クリエイターのオフィスを訪ねると、よく見かける、大きな本棚。忙しい仕事の合間に、クリエイターたちはどんな本を読んで、どのように仕事に活かしているのか。今回は、2021年に『東京オリンピック2017 都営霞ヶ丘アパート』を公開した映画監督の青山真也さんです。仕事や人生に影響を受けた本について聞きました。
マルコス ここは世界の片隅なのか グローバリゼーションをめぐる対話
イグナシオ・ラモネ(著)、湯川順夫(訳)
(現代企画室)
学生時代に受けた社会運動についての講義がとても刺激的で、いわゆる街頭を練り歩くデモからは一歩踏み込んだ行動を伴ったものの紹介が多かった。

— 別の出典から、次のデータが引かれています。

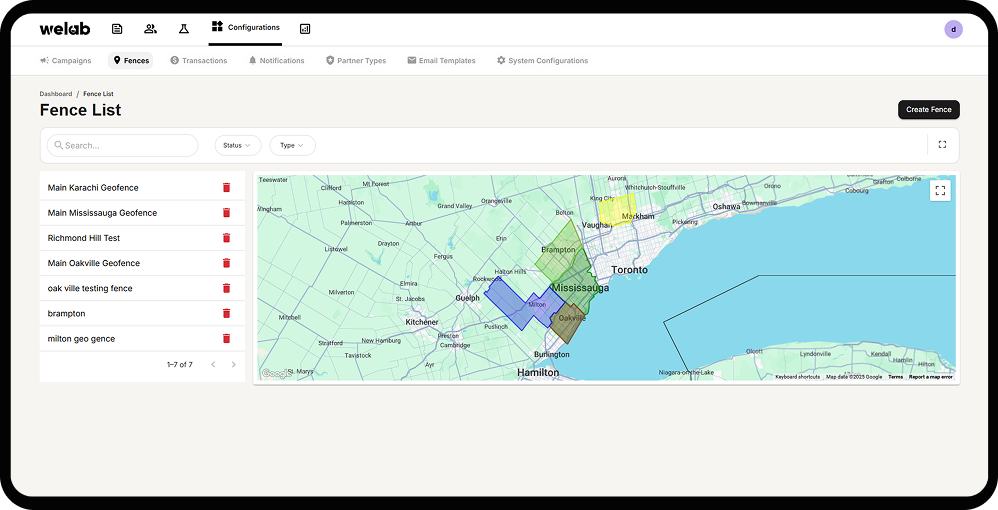998x510 pixels.
Task: Click the Create Fence button
Action: [x=929, y=110]
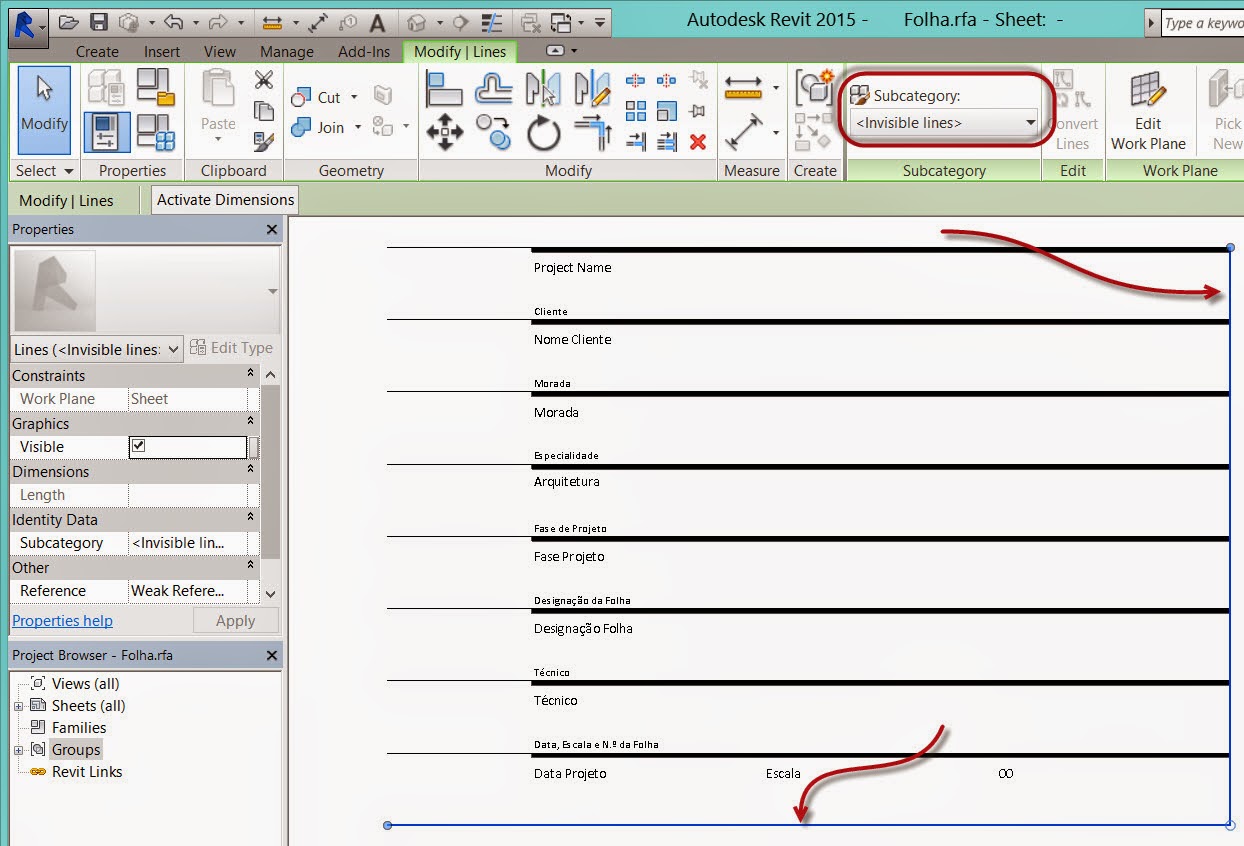Select the Offset tool
1244x846 pixels.
click(494, 88)
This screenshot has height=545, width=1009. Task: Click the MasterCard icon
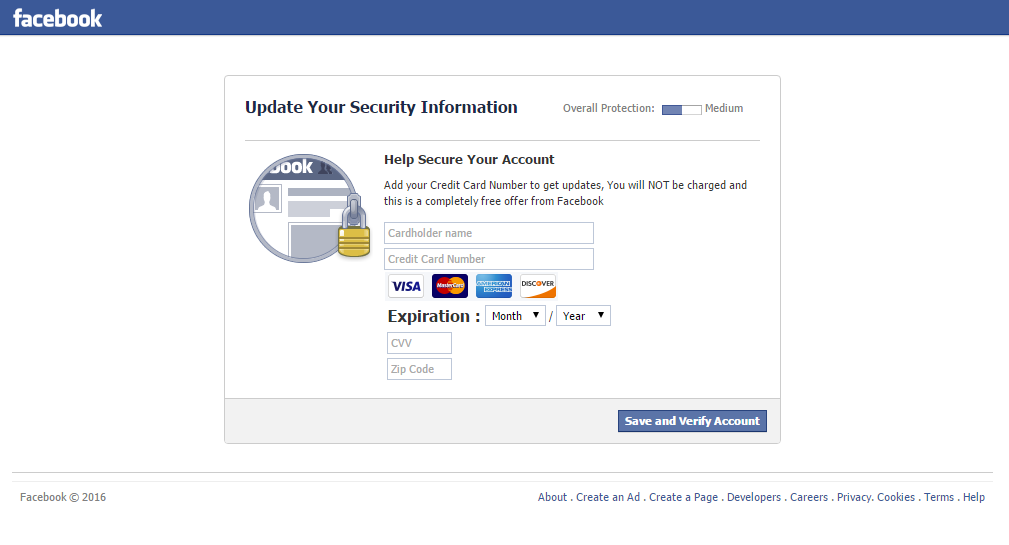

空き家占拠運動やスーパーの労働乗っ取り運動など、直接的に生活や命につながる活動ながらも、映画館や美術館で出会う作品よりもずっと面白くて、強度が高い表現のように感じた記憶がある。
一番印象に残っているのは、先生が少々興奮しながら「覆面のアイドルです」と言って紹介したマルコス副司令官についてだった。彼はサパティスタ民族解放軍という、1994年メキシコのチアパス州で植民地主義による抑圧とグローバリズムによる貧困化に対して蜂起した先住民組織のスポークスパーソンである(自身は非先住民)。表紙の写真はいかにも物騒だが、武装しながらも非暴力の対話路線で活動を続け、その発言が常にユーモアに溢れていて秀逸だった。彼が、イタリアの名門サッカーチームであるインテルにサッカーで勝負するように挑戦状を送った逸話を聞いて気になってしまい、この書籍を買った。
ちなみにインテルの元主将サネッティはサパティスタに寄付金を送ったことがあるらしい。